* **CONSIGNAS**:
- 1) Traduce al inglés esta oración del texto sobre el orgullo del cristiano: "Estos pensamientos negativos y oscuros conducen a terribles consecuencias destructivas."
- 2) Cita textualmente del texto sobre el orgullo del cristiano el fragmento que empieza por "Hoy en día, parece" y sigue hasta "inferioridad y desesperanza.".

Orgullo del cristiano
“Al amanecer, los oficiales enviaron a los alguaciles a que soltaran a aquellos hombres. Entonces el carcelero les anunció esta orden, diciendo: ‘Los oficiales han enviado a soltaros; ahora, pues, salid, y id en paz.’ Pero Pablo respondió: ‘¿Es posible que nos suelten así, sin más, siendo nosotros romanos, y habiendo sido azotados y encarcelados injustamente? ¡No! Ellos mismos deben venir a sacarnos.’ Cuando los alguaciles dieron este mensaje a los oficiales, al oír que eran romanos, tuvieron miedo y vinieron a rogarles que salieran de la cárcel. Así que los hombres salieron y entraron en casa de Lidia, donde se reunieron con los hermanos, los consolaron, y luego partieron.” (Hechos 16:35-40)
Hoy en día, parece que muchas personas viven sumidas en sentimientos de inferioridad y frustración. Se menosprecian a sí mismas, repitiendo sin cesar pensamientos como “no soy nada, no merezco recibir gracia ni bendición”. Estos pensamientos negativos y oscuros conducen a terribles consecuencias destructivas. Una de ellas es la autolesión emocional. Por ejemplo, alguien que al mirarse al espejo se dice a sí mismo: “Eres un inútil, un pecador, un ser despreciable, no mereces una vida feliz.” Así, la persona puede vivir con baja autoestima, atrapada en el sentimiento de inferioridad y desesperanza.
¿Qué es el sentimiento de inferioridad? Según el diccionario coreano, se define como “la idea de valorarse a uno mismo como inferior o menos valioso que los demás”. En chino, también significa “sentirse insignificante y despreciarse a uno mismo.” En esencia, la inferioridad es la emoción que surge al compararse con otros en cuanto a físico, apariencia, habilidades o educación, y considerarse menos valioso o inútil. Las personas con este sentimiento suelen tener una autoimagen dañada y baja autoestima. Al estar atrapadas en la inferioridad, se vuelven pasivas, inseguras en todo y no actúan con iniciativa. Generalmente, quien sufre de inferioridad tiende a magnificar sus carencias y piensa que siempre es menos que los demás.

* **EXTRACTOS DE LÍNEAS**:
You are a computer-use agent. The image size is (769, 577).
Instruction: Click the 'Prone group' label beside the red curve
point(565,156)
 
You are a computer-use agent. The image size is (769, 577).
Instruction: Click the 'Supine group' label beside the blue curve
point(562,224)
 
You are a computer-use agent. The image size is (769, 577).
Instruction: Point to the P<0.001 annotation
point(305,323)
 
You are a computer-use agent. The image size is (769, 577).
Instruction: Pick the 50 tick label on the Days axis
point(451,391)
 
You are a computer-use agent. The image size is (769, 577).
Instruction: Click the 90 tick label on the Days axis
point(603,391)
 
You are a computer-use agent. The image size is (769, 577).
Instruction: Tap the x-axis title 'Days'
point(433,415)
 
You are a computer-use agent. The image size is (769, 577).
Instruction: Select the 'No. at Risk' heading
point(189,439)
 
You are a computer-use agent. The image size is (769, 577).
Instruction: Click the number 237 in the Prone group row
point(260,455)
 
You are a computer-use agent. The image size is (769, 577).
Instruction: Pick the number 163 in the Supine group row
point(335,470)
* * *
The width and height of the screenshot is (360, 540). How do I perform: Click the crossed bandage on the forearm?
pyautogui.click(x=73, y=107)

* **RESPUESTAS COMPLETAS**:
- 1) These negative and dark thoughts lead to terrible destructive consequences.

- 2)
Hoy en día, parece que muchas personas viven sumidas en sentimientos de inferioridad y frustración. Se menosprecian a sí mismas, repitiendo sin cesar pensamientos como “no soy nada, no merezco recibir gracia ni bendición”. Estos pensamientos negativos y oscuros conducen a terribles consecuencias destructivas. Una de ellas es la autolesión emocional. Por ejemplo, alguien que al mirarse al espejo se dice a sí mismo: “Eres un inútil, un pecador, un ser despreciable, no mereces una vida feliz.” Así, la persona puede vivir con baja autoestima, atrapada en el sentimiento de inferioridad y desesperanza.